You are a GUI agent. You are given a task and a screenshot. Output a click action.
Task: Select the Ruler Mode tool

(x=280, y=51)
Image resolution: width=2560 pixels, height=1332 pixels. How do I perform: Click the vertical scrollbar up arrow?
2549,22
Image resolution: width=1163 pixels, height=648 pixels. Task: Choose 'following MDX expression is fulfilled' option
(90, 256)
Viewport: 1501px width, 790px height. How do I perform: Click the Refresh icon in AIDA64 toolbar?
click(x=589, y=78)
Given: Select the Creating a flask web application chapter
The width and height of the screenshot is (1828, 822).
————
Set down nothing but the lines from the one containing "Viewport: 1501px width, 790px" through the end of the entries above, exactly as written, both ends counted.

Exercise result ▸
Viewport: 1501px width, 790px height. How do I perform: Click the Refresh icon in AIDA64 toolbar?
click(x=589, y=78)
Given: Select the Creating a flask web application chapter
The width and height of the screenshot is (1828, 822).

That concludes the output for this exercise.